- Exercise input
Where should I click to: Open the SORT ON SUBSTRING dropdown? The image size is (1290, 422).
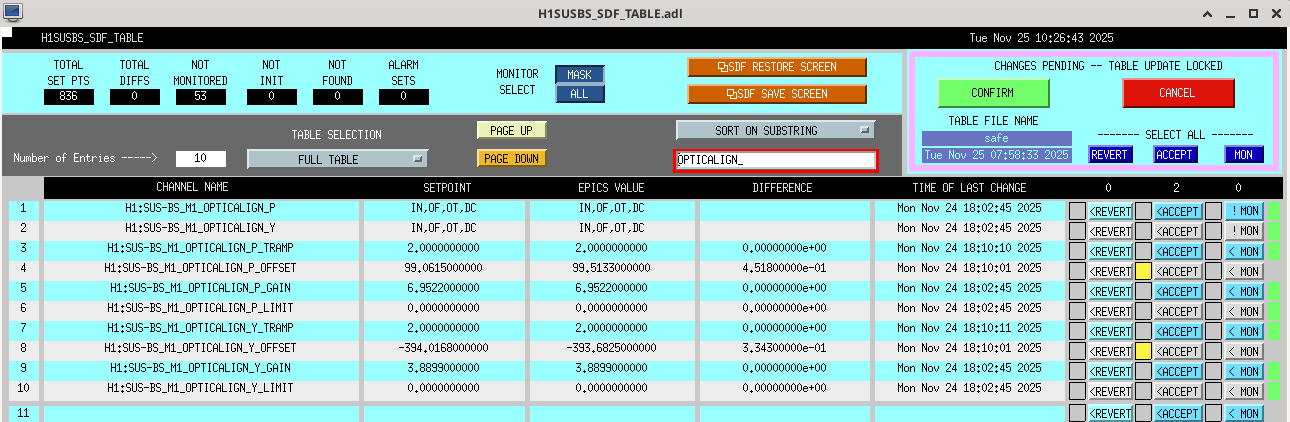pyautogui.click(x=775, y=130)
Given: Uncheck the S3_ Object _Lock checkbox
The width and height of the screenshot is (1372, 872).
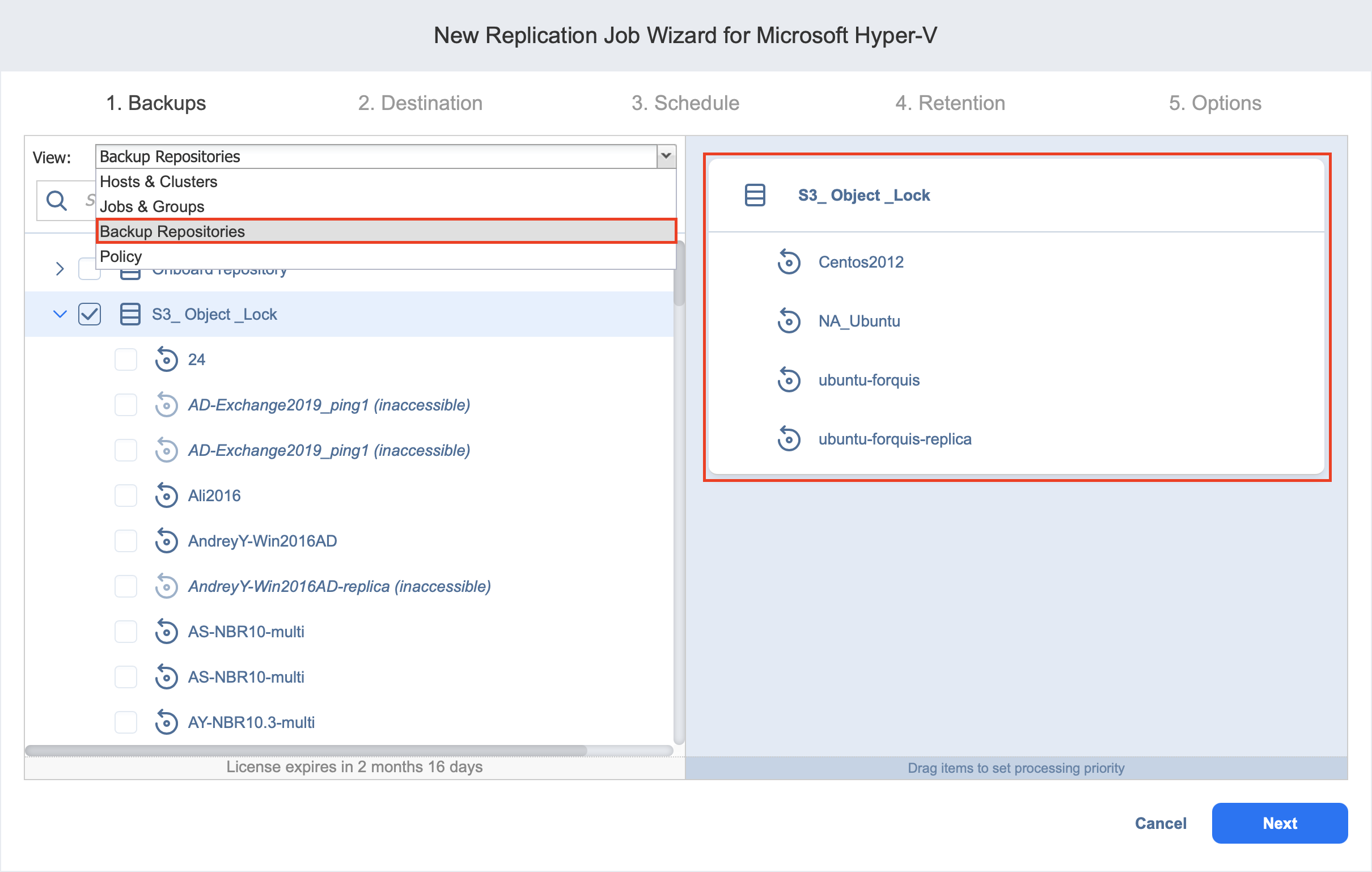Looking at the screenshot, I should pos(90,314).
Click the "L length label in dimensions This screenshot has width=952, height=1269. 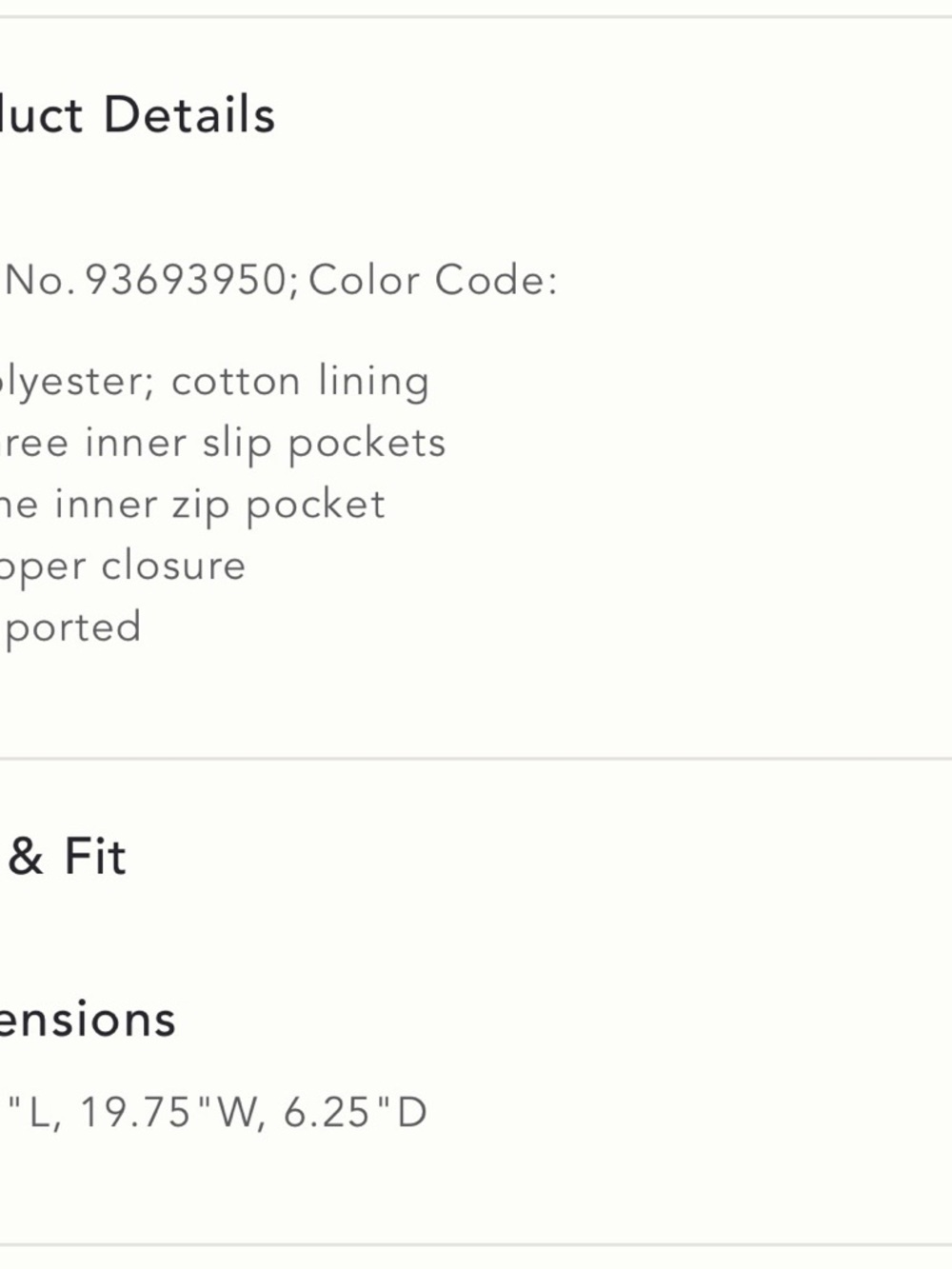tap(30, 1112)
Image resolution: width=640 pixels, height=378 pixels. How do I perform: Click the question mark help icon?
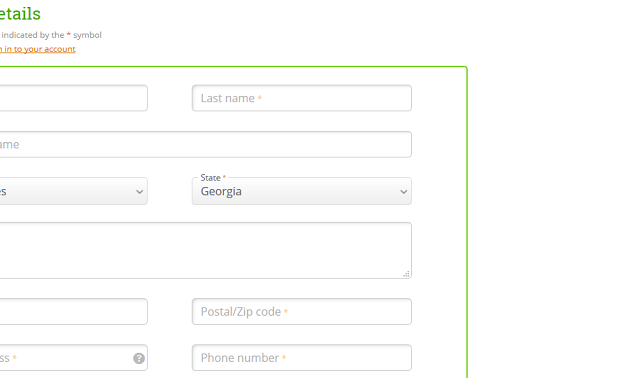click(139, 358)
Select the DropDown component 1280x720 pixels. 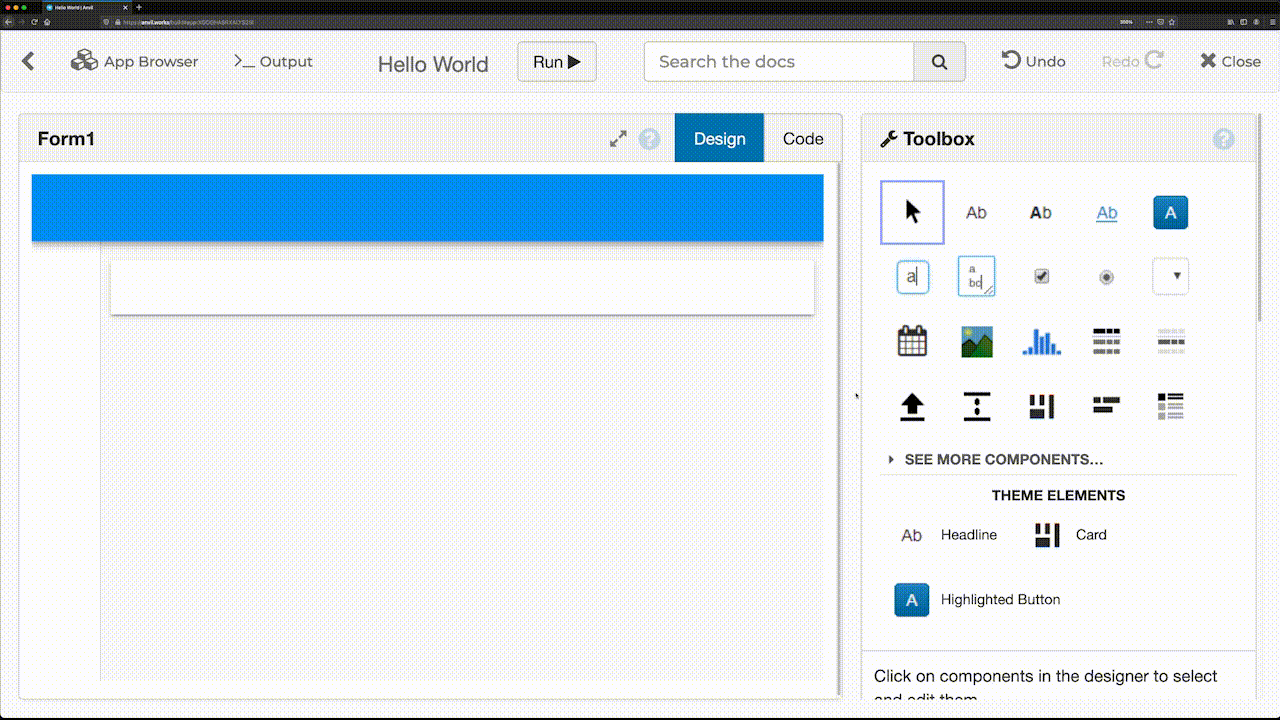pos(1170,277)
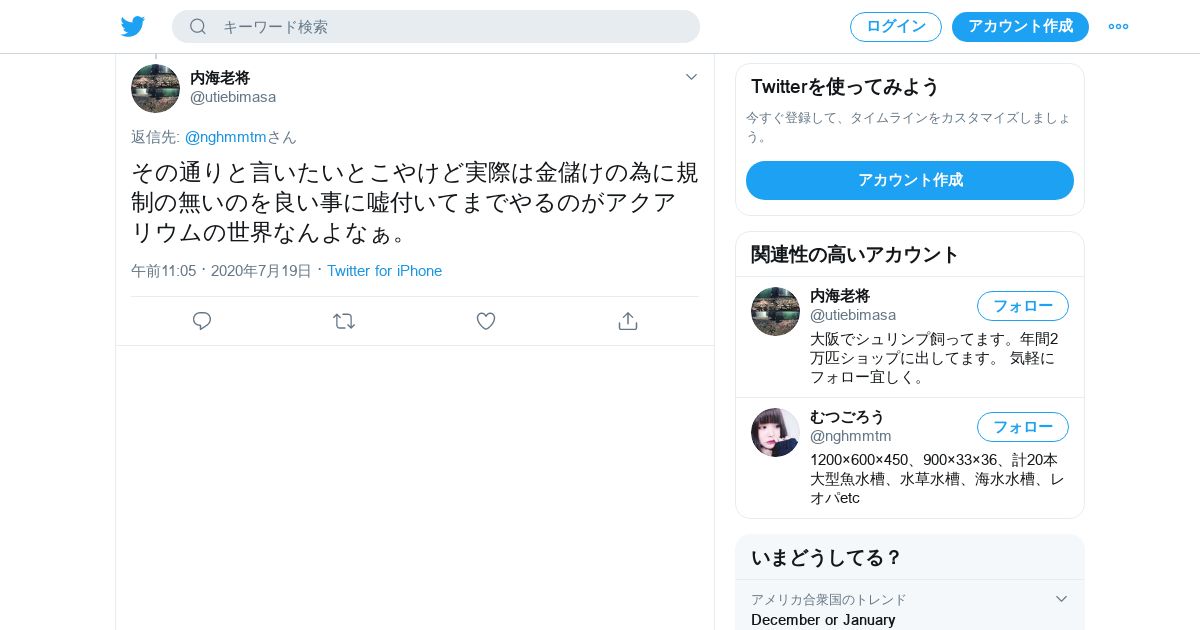This screenshot has width=1200, height=630.
Task: Open the three-dot more options menu
Action: pos(1118,27)
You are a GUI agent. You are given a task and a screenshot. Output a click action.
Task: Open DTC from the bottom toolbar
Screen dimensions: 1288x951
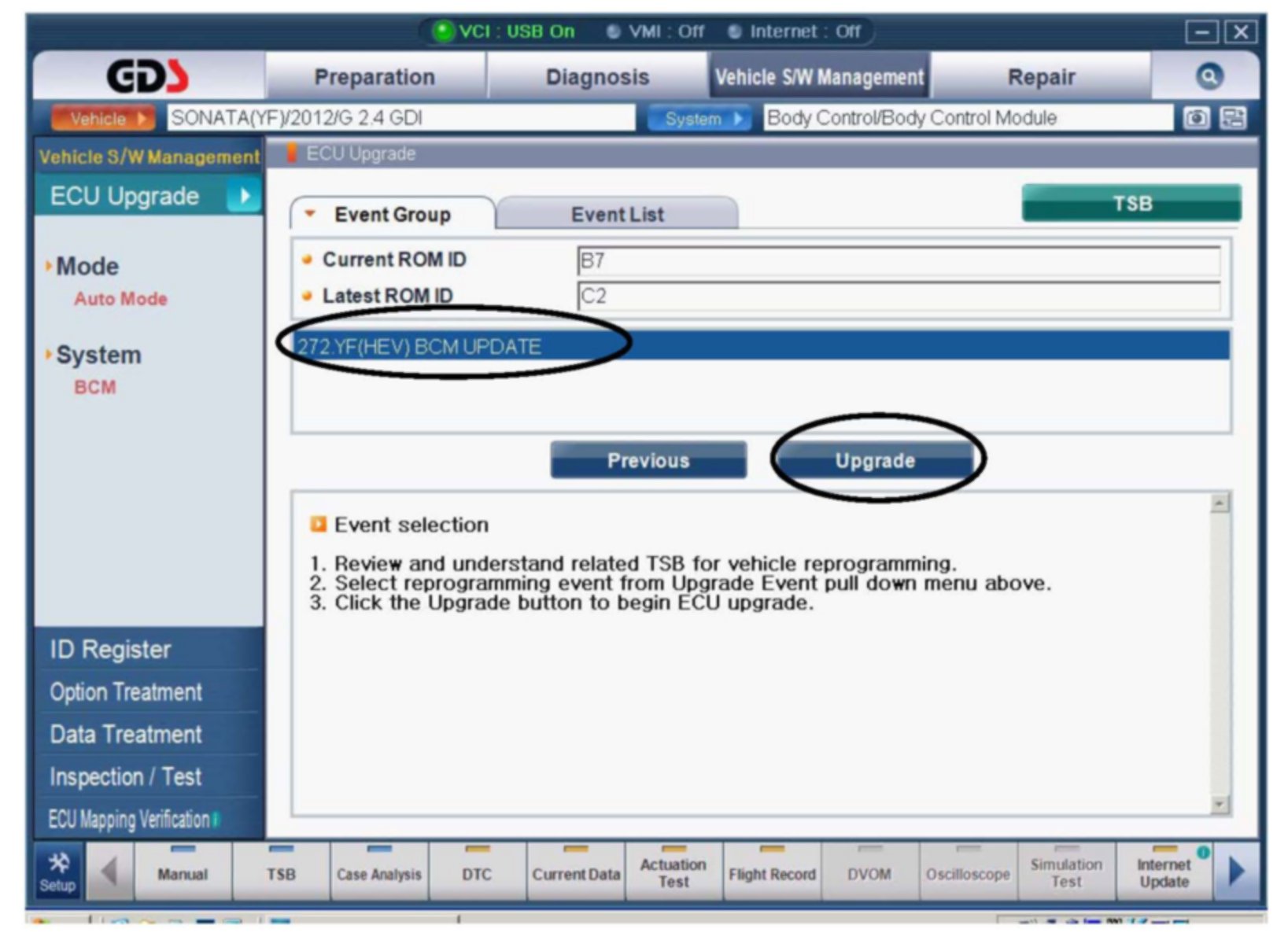point(477,873)
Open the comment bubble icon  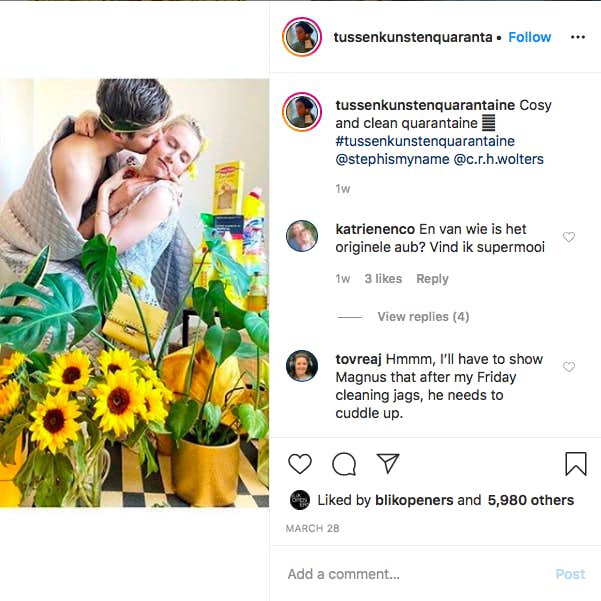[x=344, y=464]
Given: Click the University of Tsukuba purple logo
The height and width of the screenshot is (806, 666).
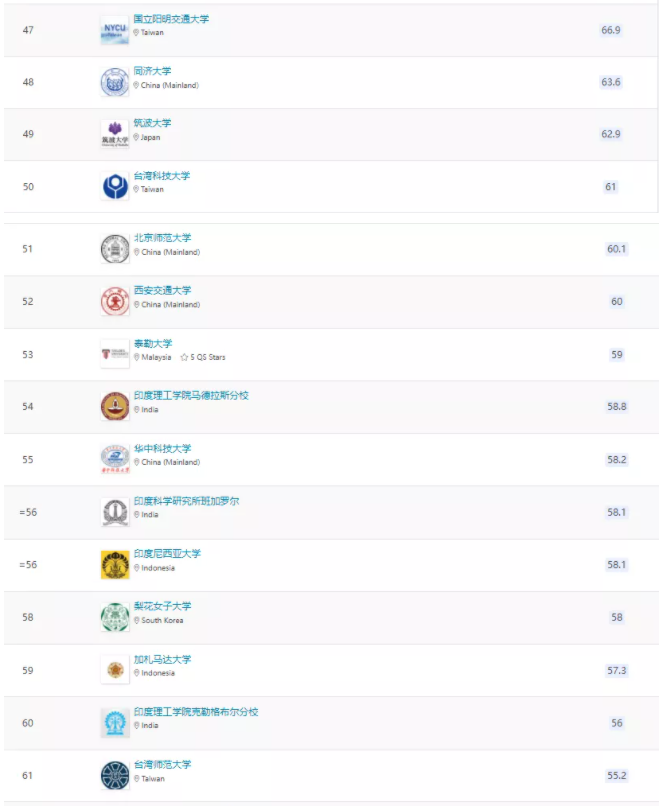Looking at the screenshot, I should click(x=115, y=135).
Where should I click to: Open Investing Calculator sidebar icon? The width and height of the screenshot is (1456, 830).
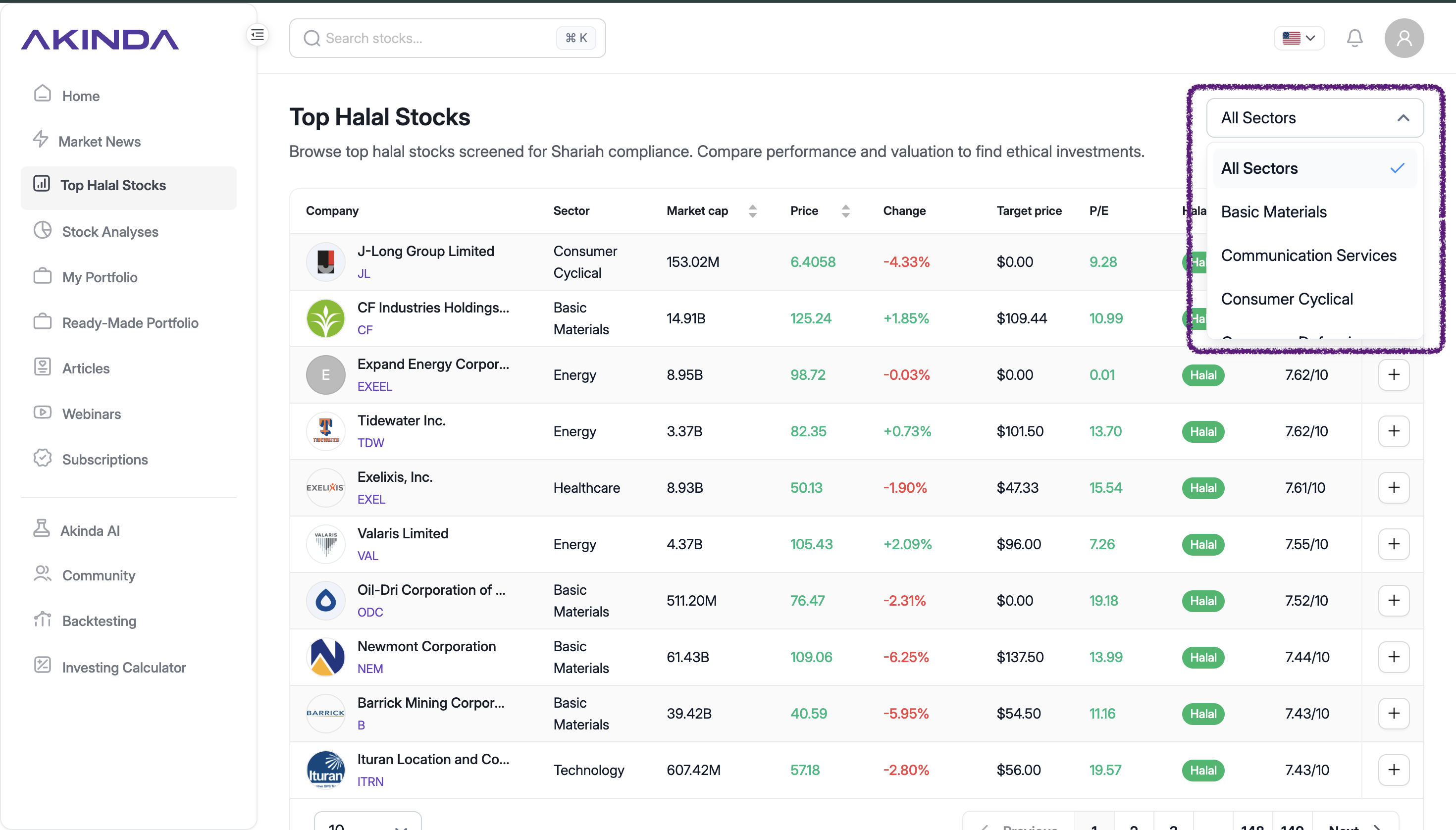pos(42,666)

- Problem description
Quote word for word the lines from the one holding "Given: Click the" through the end of the items, inclusive. Leave the pictures out.

- Result of this task
Given: Click the University of Tsukuba purple logo
The height and width of the screenshot is (806, 666).
Looking at the screenshot, I should click(x=115, y=135).
Where should I click to: Open Investing Calculator sidebar icon? The width and height of the screenshot is (1456, 830).
pos(42,666)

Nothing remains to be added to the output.